Cardiovascular disease (CD) is the most common cause of death in developing countries. Changes in the endothelium are often an early warning sign of the development of CD. The endothelium is a thin layer of cells that lines the interior of blood vessels. When it becomes dysfunctional it often causes changes in the amount of circulating biomarkers. As the disease progresses, flow in blood vessels becomes increasingly obstructed, which ultimately leads to cardiovascular events such as heart attack and stroke. Flow mediated dilation (FMD) of the brachial artery is often measured as an indicator of how much obstruction there is in the blood vessels.
Patients with chronic kidney disease (CKD) have three and a half times the risk of developing CD. Because low vitamin D is often associated with endothelial dysfunction and cardiovascular events in kidney patients, the authors of this study wanted to see if giving vitamin D to these patients could improve the early signs of endothelial dysfunction in stage 3 and 4 kidney patients.
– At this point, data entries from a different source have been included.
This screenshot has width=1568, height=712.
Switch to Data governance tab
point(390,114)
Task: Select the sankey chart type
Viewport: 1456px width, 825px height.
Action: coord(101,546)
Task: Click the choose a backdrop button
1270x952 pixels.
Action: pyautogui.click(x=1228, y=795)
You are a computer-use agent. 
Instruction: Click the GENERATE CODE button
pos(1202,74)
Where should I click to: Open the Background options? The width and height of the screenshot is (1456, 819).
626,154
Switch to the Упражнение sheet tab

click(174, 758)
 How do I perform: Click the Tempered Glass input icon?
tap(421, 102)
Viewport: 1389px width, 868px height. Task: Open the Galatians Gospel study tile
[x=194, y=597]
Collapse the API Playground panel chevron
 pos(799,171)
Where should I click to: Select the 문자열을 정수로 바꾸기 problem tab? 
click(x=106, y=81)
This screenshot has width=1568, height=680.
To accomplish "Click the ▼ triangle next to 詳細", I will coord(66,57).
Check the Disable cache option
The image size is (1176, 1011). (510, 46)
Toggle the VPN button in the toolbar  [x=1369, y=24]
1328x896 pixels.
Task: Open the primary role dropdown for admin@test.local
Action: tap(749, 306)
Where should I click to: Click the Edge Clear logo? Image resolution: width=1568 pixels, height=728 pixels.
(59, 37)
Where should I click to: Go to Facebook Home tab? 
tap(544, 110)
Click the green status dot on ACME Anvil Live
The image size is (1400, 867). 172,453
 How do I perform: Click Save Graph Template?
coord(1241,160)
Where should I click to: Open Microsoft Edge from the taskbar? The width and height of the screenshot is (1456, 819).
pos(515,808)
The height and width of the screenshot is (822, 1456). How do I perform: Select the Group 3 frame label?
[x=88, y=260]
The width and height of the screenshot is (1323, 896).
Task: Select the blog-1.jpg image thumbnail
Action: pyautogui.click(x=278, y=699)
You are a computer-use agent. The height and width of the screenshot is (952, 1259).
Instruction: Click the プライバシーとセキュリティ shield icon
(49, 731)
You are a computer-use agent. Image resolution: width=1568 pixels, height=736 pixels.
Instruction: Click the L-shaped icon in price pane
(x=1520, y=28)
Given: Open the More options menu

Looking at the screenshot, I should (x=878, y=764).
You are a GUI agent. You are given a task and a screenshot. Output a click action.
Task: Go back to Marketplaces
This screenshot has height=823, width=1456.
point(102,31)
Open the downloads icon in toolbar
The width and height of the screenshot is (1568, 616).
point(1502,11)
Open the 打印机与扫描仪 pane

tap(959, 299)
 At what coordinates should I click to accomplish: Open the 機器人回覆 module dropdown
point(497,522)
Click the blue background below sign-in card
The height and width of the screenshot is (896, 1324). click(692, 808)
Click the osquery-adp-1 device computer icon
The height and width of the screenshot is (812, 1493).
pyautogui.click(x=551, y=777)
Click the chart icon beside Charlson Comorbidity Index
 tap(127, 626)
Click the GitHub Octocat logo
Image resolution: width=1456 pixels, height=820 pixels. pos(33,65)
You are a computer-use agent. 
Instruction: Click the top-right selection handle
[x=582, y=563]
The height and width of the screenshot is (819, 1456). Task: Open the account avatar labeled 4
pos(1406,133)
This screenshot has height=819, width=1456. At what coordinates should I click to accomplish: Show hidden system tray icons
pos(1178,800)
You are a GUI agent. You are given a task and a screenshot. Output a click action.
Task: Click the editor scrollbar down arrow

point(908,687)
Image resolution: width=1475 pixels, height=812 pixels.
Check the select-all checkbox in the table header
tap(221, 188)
Thirty-five patients were recruited into the study. Baseline 25(OH)D, brachial artery FMD, and biomarkers of endothelial functioning were measured. They were then given two doses of 300,000 IU of vitamin D3, once at baseline and once more at the end of the eight-week study.
The researchers were interested in if vitamin D supplementation would improve markers of endothelial function in these 35 patients with CKD.
The average 25(OH)D level improved from 17.2 ng/mL at baseline to 33.7 ng/mL. The brachial artery FMD increased, indicating improved blood flow in the blood vessels. E-selectin, ICAM-1, and VCAM-1, all markers of endothelial dysfunction, decreased. No signs of vitamin D toxicity were seen.
Several previous studies have shown improvements in FMD in stroke and diabetes patients. This is the first to show an improvement in FMD in CKD patients. The authors note that their positive results were likely due to the selection of vitamin D deficient patients who were then given a high treatment dose of vitamin D. They note that previous FMD studies with negative findings gave low doses of vitamin D to patients who were not vitamin D deficient.
This study is an important first step in the right direction to help prevent endothelial dysfunction in CKD patients, a high-risk group for CD. Vitamin D therapy decreased biomarkers of endothelial dysfunction while improving blood flow. The next step in research will be to compare vitamin D supplementation to a placebo to help determine if vitamin D directly leads to these effects in those with CKD.